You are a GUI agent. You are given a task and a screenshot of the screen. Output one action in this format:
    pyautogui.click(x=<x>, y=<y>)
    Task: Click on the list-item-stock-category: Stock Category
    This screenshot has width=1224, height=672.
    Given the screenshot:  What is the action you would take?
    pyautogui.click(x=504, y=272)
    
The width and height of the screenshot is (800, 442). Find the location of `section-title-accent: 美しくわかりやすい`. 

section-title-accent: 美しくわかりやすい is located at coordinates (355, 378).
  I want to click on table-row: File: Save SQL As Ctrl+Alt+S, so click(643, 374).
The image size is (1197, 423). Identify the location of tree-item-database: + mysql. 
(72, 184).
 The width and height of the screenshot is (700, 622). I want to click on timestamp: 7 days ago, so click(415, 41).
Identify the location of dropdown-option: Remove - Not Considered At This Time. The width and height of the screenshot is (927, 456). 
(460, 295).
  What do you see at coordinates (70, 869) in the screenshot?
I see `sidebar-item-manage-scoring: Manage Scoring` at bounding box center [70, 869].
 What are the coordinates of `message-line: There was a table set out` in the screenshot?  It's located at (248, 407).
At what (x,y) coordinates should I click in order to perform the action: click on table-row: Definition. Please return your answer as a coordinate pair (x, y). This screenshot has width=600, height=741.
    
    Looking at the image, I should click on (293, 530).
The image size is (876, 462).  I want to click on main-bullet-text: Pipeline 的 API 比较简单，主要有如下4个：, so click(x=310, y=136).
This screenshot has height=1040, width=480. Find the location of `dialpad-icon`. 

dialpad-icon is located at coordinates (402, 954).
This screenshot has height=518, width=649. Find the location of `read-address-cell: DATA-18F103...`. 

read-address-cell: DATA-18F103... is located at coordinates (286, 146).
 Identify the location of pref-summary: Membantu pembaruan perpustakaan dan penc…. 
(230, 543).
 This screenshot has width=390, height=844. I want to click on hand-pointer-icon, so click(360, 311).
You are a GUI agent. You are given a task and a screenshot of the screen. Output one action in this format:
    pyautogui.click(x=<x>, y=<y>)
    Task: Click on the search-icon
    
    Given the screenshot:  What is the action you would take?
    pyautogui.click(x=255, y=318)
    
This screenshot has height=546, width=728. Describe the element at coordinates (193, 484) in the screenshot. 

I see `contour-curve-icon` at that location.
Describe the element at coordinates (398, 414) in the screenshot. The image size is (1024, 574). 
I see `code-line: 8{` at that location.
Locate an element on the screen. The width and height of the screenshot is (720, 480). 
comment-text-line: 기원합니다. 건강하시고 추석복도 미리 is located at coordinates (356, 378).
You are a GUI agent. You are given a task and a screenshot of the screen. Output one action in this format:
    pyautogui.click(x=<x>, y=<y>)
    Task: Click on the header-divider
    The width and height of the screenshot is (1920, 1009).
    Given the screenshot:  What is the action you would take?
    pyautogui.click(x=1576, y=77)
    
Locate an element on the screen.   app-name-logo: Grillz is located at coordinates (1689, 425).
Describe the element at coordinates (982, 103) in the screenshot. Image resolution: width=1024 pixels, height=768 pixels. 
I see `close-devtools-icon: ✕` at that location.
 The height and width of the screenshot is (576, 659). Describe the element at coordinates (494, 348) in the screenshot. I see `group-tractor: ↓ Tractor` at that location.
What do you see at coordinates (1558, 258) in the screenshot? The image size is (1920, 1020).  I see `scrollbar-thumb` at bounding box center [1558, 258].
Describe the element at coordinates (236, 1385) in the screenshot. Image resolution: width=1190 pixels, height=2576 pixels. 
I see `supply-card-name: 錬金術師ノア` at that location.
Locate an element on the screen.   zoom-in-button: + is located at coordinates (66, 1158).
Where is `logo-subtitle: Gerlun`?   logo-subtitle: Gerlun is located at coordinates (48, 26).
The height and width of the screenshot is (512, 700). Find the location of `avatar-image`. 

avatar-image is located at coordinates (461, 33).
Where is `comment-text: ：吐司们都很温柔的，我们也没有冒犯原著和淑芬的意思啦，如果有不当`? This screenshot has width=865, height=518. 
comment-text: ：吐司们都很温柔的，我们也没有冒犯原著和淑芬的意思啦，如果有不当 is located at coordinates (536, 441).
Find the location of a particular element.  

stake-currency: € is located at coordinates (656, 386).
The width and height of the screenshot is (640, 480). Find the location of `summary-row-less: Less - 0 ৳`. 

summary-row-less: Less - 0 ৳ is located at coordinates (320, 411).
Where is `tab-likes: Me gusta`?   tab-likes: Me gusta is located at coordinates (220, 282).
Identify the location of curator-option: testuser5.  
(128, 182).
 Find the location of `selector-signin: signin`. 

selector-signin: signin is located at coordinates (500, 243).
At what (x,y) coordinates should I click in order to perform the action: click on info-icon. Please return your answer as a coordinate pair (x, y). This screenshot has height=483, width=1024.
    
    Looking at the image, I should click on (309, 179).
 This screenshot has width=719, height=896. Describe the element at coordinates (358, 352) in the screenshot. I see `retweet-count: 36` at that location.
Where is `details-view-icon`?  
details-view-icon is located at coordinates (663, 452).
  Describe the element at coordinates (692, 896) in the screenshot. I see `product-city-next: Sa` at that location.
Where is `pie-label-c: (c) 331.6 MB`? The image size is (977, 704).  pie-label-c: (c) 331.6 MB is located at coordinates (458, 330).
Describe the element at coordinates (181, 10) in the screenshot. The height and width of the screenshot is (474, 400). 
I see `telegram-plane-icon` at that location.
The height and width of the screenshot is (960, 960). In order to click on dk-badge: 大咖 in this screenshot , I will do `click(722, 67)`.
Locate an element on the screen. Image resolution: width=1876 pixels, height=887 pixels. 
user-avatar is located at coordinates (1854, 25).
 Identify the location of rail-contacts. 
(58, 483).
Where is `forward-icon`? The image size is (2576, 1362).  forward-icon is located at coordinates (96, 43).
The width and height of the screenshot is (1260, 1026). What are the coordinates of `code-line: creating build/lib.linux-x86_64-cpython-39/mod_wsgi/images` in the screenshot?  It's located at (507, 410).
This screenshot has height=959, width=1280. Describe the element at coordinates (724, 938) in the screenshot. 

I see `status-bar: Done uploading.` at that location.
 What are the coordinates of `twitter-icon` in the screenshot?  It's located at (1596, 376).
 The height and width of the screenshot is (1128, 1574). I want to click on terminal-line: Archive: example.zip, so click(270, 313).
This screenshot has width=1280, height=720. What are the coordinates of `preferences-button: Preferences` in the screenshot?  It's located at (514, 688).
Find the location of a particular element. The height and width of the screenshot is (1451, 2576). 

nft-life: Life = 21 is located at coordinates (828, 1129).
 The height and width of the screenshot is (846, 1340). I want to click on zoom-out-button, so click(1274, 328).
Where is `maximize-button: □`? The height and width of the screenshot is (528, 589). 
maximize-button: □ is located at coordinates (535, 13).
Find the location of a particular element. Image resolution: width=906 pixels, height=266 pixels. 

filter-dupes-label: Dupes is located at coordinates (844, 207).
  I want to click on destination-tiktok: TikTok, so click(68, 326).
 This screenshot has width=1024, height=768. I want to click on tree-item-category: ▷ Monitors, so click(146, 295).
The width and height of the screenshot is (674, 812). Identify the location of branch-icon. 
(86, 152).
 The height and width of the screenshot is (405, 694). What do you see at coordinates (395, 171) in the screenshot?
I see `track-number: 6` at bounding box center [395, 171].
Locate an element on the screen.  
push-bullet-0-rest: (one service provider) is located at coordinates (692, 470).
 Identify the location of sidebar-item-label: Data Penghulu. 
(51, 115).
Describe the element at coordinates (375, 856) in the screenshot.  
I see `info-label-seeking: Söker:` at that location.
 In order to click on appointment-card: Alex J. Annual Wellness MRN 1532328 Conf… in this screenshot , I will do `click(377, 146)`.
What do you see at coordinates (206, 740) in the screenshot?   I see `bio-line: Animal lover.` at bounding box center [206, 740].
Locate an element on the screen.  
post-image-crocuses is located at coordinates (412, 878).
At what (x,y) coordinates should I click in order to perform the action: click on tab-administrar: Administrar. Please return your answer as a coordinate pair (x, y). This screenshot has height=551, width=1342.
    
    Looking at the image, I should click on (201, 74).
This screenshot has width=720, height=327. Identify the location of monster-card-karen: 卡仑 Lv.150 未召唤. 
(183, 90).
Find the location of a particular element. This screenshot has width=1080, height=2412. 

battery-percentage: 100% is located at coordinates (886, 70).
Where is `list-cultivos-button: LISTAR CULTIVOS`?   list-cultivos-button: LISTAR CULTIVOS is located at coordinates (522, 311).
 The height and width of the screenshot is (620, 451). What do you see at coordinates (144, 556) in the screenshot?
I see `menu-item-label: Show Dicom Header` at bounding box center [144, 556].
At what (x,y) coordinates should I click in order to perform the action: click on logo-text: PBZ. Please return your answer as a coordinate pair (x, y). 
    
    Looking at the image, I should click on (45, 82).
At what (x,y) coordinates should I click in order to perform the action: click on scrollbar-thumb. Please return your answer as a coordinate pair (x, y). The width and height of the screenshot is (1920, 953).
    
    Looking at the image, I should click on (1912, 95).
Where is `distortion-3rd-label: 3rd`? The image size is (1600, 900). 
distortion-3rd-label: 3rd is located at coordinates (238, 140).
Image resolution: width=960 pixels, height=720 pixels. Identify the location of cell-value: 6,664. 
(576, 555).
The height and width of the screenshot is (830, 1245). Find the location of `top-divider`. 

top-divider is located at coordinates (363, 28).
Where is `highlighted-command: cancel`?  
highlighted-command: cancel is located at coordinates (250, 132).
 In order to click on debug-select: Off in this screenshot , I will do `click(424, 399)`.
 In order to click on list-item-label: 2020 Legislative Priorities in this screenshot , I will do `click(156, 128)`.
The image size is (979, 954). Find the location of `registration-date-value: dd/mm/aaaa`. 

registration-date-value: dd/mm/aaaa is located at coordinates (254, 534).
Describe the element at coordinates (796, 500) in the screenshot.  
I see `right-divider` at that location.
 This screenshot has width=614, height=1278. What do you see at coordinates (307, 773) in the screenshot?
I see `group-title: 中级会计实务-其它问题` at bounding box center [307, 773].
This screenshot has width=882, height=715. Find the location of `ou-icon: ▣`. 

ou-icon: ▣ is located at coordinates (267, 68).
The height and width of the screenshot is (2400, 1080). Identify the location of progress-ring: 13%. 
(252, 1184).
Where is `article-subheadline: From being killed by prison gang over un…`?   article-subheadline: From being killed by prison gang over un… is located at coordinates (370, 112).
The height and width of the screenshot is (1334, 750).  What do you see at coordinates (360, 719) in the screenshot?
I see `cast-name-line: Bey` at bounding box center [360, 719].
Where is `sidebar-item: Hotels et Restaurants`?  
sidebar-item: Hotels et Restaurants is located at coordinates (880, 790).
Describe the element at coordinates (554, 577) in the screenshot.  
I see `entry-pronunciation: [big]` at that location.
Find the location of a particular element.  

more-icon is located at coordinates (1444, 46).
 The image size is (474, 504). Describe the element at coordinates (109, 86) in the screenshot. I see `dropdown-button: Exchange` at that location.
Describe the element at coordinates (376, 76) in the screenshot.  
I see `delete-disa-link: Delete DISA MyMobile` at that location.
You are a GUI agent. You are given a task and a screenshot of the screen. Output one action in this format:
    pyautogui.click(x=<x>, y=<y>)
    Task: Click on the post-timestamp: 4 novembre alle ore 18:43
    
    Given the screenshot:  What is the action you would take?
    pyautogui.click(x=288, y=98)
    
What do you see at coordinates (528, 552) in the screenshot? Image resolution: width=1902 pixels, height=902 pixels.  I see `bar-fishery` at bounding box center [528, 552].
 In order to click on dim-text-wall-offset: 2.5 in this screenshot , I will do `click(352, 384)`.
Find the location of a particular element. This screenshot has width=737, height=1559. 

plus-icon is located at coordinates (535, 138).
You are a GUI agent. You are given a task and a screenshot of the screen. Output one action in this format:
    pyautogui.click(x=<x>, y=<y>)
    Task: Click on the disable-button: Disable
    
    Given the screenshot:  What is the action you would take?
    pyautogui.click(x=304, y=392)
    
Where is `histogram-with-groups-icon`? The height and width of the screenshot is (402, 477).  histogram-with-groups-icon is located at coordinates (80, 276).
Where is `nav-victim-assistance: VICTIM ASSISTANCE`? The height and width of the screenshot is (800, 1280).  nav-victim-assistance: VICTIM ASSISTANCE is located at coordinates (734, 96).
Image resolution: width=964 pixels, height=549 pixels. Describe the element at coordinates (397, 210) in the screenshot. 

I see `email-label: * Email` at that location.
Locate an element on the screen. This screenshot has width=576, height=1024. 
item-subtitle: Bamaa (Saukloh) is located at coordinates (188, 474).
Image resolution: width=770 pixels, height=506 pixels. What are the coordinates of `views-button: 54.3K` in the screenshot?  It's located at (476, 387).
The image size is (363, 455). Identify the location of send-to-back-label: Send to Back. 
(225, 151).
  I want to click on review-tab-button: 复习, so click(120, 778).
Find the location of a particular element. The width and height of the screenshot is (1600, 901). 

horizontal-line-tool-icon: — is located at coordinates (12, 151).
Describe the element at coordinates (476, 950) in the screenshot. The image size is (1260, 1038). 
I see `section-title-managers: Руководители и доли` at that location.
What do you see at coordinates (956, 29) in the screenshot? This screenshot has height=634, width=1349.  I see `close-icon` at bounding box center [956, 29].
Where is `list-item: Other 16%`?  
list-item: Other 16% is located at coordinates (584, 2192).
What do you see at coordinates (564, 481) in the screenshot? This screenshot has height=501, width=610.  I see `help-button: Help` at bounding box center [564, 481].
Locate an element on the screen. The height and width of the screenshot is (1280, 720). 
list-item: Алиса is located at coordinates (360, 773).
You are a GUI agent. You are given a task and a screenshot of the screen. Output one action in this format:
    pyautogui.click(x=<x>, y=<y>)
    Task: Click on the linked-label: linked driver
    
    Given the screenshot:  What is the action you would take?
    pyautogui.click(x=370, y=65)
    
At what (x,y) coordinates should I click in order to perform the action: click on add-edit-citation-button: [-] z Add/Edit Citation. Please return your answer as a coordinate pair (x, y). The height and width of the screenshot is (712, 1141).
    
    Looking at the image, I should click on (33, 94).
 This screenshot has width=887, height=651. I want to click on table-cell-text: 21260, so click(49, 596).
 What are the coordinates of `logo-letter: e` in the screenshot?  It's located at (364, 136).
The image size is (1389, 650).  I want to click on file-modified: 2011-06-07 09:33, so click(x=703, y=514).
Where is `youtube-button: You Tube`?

┄┄┄┄┄┄┄┄┄┄┄┄┄┄┄┄┄┄┄┄

Directions:
Return, word for word, the material from its first line through the line containing "pyautogui.click(x=504, y=272)", including both of those lines.

Task solution:
You are a GUI agent. You are given a task and a screenshot of the screen. Output one action in this format:
    pyautogui.click(x=<x>, y=<y>)
    Task: Click on the list-item-stock-category: Stock Category
    This screenshot has width=1224, height=672.
    Given the screenshot:  What is the action you would take?
    pyautogui.click(x=504, y=272)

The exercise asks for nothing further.